The play itself is pretty good. You need to balance the run and pass game to be effective. Players usually won't catch the ball when they are covered, and runners stop when a defender hits them. As for the defense, the players do what you tell them to in the huddle. If the wide receiver is running and out, and your corner plays off 10 yards, you're in trouble.

The game goes by quickly on long drives, which can eat up lots of clock time (like in the NFL). Games are usually lower scoring, even with 15 minute quarters: 21-17, 17-14. All this adds up to a realistic football simulation.

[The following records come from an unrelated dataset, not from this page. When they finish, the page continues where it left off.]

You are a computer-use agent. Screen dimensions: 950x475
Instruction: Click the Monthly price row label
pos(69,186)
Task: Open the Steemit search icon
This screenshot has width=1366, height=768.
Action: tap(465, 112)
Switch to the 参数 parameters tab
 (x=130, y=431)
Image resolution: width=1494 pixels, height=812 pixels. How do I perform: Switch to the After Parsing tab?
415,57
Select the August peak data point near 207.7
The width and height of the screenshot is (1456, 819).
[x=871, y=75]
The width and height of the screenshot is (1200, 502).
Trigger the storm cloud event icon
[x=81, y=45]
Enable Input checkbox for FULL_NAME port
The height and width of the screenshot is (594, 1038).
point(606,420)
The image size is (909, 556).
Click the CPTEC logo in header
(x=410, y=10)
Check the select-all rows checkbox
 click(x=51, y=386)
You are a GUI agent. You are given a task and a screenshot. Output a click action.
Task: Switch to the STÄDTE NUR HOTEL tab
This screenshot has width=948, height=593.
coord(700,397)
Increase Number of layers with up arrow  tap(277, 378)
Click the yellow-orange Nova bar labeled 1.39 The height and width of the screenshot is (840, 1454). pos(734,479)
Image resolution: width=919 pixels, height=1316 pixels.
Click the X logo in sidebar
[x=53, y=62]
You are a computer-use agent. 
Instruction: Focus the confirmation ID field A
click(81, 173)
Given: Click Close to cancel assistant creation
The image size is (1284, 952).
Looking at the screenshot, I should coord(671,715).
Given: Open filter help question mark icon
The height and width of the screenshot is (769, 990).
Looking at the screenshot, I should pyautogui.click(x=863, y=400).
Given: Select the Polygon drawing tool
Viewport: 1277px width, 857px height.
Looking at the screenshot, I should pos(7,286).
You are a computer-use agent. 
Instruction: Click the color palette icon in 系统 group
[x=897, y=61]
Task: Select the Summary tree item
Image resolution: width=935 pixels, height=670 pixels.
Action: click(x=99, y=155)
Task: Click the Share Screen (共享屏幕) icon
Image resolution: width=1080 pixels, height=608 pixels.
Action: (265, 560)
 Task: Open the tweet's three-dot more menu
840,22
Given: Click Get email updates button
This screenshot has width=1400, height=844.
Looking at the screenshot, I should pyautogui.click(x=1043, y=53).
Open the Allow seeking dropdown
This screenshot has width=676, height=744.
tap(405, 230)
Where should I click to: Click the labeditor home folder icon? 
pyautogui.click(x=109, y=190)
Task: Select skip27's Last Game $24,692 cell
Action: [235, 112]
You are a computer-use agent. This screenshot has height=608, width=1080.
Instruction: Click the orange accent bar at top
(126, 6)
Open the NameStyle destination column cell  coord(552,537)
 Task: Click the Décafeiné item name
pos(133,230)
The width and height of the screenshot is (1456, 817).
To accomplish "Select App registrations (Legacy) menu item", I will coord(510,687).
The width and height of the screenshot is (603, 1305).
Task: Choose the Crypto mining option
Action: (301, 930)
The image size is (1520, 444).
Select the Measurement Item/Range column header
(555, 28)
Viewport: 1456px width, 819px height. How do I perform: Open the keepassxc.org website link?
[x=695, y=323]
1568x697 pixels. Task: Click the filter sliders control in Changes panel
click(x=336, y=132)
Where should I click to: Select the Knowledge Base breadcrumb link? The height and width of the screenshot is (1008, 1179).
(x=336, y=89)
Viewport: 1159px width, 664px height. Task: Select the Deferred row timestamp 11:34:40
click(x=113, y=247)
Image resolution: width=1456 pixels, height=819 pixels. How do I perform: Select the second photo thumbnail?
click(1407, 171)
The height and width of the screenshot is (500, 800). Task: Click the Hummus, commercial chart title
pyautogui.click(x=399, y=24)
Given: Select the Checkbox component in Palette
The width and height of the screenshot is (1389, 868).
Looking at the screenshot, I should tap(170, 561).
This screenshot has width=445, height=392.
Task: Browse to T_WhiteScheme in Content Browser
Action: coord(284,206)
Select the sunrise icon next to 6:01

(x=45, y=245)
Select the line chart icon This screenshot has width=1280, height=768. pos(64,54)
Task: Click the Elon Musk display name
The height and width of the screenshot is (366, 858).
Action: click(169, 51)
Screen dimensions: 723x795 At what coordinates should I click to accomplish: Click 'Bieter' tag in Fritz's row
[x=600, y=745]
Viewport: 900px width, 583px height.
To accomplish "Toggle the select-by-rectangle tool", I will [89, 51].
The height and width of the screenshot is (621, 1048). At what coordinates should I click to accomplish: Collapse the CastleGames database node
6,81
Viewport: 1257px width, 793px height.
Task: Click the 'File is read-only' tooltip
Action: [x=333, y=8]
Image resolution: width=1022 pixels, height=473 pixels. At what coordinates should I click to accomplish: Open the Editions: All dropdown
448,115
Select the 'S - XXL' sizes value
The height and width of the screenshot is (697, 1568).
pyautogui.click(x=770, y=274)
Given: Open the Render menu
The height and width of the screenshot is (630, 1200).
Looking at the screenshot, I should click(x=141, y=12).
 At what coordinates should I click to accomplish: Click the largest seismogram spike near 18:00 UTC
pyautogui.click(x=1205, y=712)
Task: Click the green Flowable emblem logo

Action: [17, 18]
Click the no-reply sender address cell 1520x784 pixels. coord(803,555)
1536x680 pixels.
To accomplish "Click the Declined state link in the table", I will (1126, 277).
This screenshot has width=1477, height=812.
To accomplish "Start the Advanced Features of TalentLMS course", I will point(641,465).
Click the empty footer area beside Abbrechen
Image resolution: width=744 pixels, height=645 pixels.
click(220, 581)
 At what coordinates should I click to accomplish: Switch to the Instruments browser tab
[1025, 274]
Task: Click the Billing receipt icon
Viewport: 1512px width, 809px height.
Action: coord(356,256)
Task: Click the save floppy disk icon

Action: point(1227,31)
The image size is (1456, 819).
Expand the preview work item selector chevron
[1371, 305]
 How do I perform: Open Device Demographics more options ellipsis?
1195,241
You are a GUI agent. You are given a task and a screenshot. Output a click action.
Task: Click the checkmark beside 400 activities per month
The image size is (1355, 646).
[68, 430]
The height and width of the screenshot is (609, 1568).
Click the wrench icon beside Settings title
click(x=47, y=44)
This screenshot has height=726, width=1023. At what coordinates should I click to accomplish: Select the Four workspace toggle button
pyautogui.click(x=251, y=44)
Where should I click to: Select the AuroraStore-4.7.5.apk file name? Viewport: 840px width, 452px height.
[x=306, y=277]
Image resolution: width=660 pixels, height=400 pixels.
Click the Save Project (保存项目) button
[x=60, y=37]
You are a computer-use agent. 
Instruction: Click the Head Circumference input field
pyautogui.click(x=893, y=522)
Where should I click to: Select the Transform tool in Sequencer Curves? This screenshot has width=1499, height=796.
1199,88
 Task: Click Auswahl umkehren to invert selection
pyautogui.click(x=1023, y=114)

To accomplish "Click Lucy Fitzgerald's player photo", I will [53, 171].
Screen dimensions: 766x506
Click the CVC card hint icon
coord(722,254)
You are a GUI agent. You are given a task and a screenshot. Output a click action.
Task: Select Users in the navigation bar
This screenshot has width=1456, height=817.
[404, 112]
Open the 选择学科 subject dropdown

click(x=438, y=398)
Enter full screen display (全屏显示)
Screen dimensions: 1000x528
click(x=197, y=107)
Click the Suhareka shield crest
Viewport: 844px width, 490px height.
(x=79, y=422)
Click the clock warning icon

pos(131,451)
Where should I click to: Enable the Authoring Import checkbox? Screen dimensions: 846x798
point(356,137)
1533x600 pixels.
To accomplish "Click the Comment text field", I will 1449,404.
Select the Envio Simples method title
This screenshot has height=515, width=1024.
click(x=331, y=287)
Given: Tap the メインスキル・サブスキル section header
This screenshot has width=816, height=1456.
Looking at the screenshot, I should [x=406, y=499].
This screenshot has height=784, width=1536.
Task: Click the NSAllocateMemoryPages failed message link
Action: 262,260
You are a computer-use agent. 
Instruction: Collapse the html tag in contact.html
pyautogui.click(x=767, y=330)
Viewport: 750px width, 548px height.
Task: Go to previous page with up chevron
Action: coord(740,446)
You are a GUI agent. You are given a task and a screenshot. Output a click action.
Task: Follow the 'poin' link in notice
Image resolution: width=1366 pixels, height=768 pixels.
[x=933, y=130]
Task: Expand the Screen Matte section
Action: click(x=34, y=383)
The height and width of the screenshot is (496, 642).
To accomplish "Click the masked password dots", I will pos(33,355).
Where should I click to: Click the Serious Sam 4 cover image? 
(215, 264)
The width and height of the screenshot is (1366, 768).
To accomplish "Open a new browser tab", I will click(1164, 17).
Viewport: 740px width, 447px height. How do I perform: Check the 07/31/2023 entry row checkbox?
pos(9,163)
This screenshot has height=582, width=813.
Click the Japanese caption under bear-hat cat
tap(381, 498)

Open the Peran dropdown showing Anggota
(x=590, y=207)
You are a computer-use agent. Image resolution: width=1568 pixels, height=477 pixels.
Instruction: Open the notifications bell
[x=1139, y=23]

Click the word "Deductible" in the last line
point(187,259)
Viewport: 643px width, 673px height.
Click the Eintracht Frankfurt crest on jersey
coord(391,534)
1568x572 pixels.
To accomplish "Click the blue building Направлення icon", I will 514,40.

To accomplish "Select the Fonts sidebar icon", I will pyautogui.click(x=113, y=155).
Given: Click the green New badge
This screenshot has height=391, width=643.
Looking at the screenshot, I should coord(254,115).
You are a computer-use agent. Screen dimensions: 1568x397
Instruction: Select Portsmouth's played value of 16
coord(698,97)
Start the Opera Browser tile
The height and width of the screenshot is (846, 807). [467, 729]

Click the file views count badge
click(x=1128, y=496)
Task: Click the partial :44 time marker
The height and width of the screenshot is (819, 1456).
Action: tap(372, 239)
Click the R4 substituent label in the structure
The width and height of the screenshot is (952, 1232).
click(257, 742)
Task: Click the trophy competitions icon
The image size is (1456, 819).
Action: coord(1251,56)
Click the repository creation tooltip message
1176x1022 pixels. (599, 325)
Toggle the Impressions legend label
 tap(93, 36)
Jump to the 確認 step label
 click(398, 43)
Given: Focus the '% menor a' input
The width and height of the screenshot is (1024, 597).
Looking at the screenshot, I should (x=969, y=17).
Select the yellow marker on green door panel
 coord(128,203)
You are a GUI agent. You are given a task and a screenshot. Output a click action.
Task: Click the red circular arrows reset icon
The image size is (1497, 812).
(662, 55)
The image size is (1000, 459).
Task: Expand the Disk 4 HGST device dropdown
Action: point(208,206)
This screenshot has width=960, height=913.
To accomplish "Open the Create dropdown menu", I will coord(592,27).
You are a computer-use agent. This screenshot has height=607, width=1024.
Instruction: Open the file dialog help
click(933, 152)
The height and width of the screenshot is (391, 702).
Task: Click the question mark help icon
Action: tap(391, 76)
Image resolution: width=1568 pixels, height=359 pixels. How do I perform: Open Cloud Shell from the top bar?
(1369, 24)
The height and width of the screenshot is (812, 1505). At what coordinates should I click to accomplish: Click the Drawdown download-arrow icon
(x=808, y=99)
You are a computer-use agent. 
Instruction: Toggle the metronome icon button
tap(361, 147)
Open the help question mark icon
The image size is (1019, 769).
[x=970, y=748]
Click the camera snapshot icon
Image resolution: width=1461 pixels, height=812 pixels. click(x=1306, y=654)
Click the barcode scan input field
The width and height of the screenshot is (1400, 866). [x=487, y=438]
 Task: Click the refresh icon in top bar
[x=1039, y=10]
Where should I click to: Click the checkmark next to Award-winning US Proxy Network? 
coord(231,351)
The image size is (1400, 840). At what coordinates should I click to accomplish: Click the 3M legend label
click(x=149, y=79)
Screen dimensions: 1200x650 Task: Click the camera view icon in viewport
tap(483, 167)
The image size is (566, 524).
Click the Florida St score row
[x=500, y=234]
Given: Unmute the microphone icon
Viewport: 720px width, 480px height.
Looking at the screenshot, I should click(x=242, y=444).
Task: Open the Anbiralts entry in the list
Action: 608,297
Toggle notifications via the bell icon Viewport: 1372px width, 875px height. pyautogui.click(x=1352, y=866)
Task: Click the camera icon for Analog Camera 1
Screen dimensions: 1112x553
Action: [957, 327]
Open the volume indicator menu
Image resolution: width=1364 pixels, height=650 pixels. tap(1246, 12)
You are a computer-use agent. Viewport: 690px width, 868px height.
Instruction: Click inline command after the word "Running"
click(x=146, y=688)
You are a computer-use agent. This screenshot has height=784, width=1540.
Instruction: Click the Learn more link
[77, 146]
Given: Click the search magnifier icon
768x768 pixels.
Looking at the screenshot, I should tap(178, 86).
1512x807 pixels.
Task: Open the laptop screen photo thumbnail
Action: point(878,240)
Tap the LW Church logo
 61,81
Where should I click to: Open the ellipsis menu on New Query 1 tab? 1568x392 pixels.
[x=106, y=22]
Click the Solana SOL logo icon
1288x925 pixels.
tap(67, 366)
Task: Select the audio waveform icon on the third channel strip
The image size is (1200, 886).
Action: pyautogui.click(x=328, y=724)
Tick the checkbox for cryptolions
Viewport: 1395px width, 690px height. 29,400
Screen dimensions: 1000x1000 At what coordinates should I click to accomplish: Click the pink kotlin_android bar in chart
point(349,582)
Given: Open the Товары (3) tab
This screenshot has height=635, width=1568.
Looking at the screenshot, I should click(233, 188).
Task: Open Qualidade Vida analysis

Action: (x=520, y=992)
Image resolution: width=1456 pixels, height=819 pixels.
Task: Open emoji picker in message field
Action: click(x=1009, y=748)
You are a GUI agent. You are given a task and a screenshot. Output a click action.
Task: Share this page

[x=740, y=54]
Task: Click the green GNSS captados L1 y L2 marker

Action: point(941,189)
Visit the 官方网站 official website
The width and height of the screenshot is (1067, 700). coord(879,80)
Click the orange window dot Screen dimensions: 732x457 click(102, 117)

Everything is realistic except for the kicking game. Ugh. Get ready to punt 30 yards and kick off to the 20 yard line. The power bar to control how far your kick will travel scrolls too fast, and you usually miss the good kick. Also, unlike in non-special teams play, where you can let the play run automatically, you must kick the ball. Field goals are few and far between, even from close range. Extra points are even an adventure. Yet, the computer seems to kick just fine. Just as long as I never punt or kick the ball, I'll be all right.

Overall:
NFL Fever 2000 offers what its price says: a really basic football game. The graphics and gameplay are good, certainly good enough for the price. For this much money, you can forget about no multiplayer, no stats, and crappy kicking. Plus, you just can't resist a game with Brunell on the cover (at least I can't).